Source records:
──────────────────────────────

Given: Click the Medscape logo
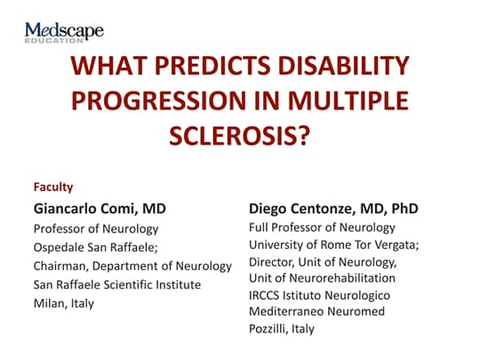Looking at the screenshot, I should [x=64, y=30].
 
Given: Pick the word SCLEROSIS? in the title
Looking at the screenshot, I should [x=240, y=137].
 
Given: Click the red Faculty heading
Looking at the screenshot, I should [x=52, y=188].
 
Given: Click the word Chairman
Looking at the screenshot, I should [x=59, y=265].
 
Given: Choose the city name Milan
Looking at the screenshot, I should [x=49, y=302].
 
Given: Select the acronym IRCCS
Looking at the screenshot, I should [x=267, y=294].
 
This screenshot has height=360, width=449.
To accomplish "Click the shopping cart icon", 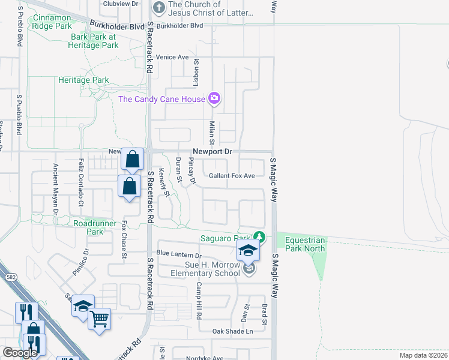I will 99,318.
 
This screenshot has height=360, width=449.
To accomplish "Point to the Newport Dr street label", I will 212,152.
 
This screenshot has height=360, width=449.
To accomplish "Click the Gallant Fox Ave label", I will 232,176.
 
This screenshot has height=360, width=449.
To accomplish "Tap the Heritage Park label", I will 83,80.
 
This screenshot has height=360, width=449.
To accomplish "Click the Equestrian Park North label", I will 305,244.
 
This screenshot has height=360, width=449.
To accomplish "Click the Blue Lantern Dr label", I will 179,253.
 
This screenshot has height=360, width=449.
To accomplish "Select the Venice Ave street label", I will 172,57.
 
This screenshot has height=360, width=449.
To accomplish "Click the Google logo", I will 20,353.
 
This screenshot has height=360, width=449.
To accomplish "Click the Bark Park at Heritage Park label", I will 93,40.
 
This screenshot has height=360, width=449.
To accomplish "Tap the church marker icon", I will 159,8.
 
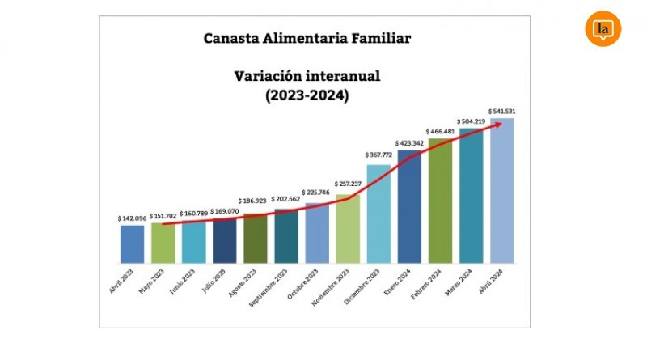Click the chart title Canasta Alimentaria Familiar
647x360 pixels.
[x=307, y=38]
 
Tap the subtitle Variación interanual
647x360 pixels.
[x=307, y=77]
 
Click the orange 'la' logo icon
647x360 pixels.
[x=603, y=30]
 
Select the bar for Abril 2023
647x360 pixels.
[x=132, y=244]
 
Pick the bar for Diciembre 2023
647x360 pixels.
[x=378, y=214]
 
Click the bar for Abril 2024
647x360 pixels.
[x=502, y=191]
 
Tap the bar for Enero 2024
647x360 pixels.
[x=409, y=206]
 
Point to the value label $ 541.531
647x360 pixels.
[x=503, y=111]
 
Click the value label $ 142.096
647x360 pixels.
[x=132, y=218]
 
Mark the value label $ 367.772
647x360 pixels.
[x=378, y=155]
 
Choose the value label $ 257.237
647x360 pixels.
[x=348, y=184]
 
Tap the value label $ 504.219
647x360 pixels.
[x=472, y=121]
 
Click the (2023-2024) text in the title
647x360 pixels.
[x=307, y=95]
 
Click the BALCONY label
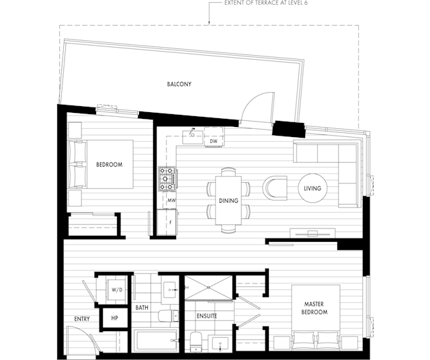pos(179,84)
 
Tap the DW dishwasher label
pos(214,141)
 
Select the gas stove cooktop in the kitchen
pos(167,179)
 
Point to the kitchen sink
pos(193,137)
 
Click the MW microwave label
pos(172,200)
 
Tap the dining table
pos(228,200)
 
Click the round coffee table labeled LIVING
pos(312,188)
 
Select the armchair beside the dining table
pos(275,188)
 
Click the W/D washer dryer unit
pos(116,289)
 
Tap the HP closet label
pos(115,318)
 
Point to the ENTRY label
pos(82,319)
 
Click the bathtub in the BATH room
pos(155,341)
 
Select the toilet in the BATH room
pos(168,316)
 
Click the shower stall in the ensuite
pos(209,287)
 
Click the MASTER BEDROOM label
pos(314,308)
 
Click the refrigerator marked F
pos(167,222)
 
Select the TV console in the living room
pos(312,233)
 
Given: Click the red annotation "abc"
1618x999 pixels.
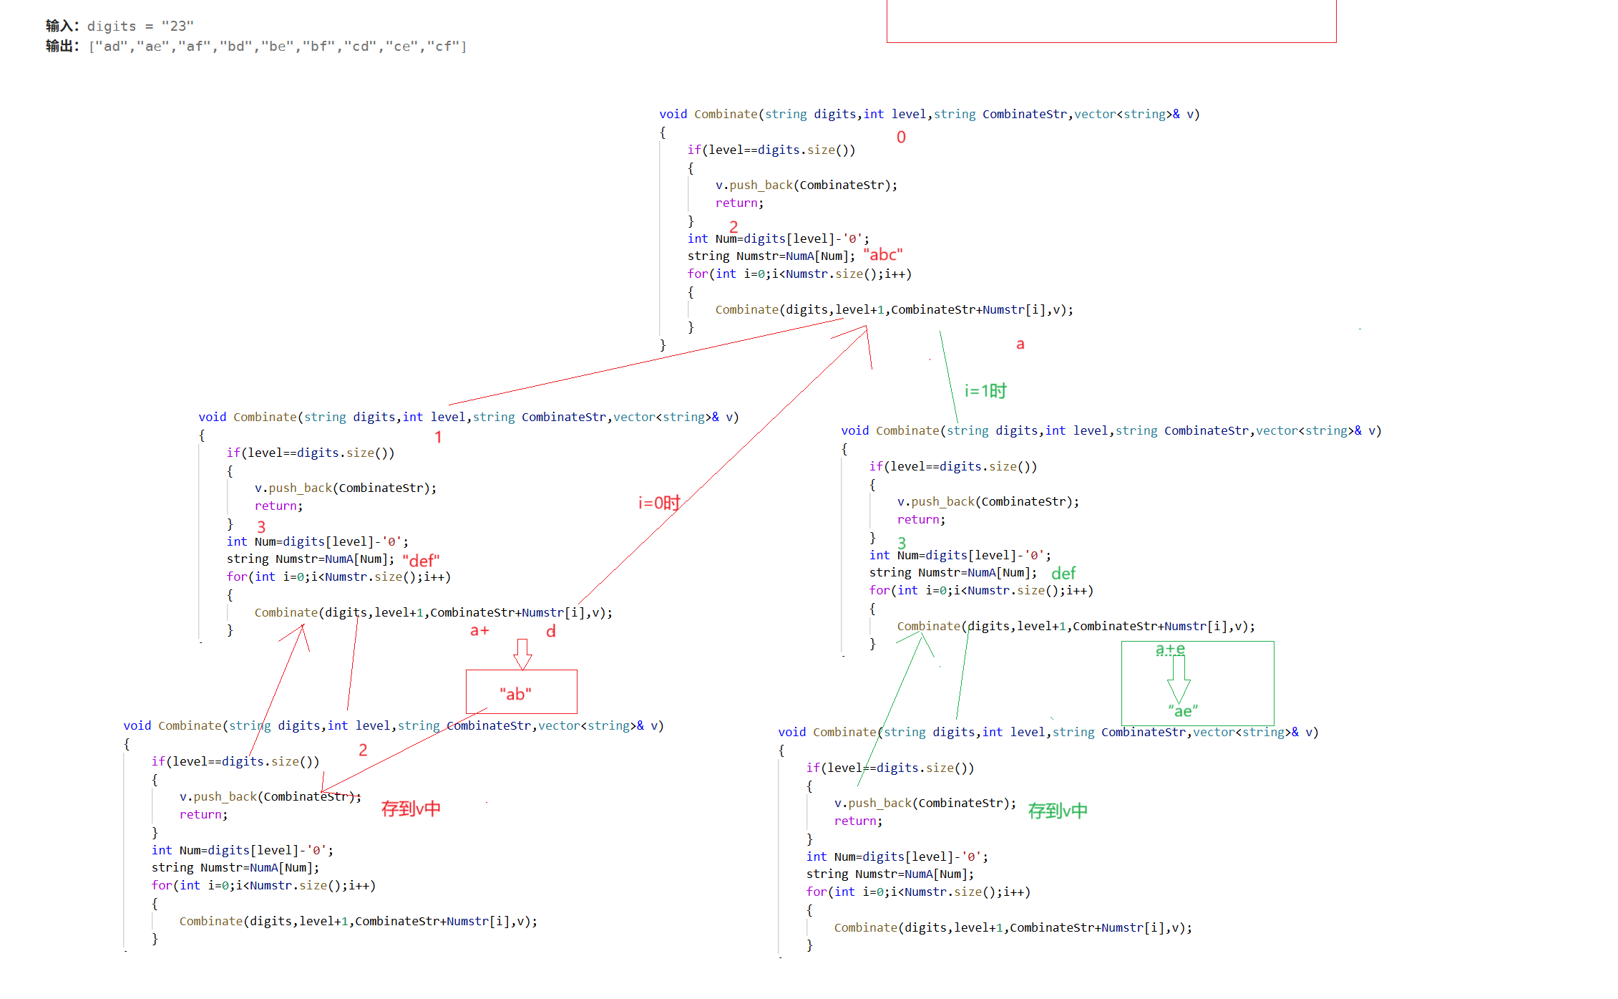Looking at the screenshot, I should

──────────────────────────────

Task instructions:
Rewrite the lines as a numbered list, beginning at the line containing "Click the round coffee table labeled LIVING" and ending at the line containing "pos(82,319)", with blank lines omitted.

Complete response:
1. Click the round coffee table labeled LIVING
2. pos(312,188)
3. Select the armchair beside the dining table
4. pos(275,188)
5. Click the W/D washer dryer unit
6. pos(116,289)
7. Tap the HP closet label
8. pos(115,318)
9. Point to the ENTRY label
10. pos(82,319)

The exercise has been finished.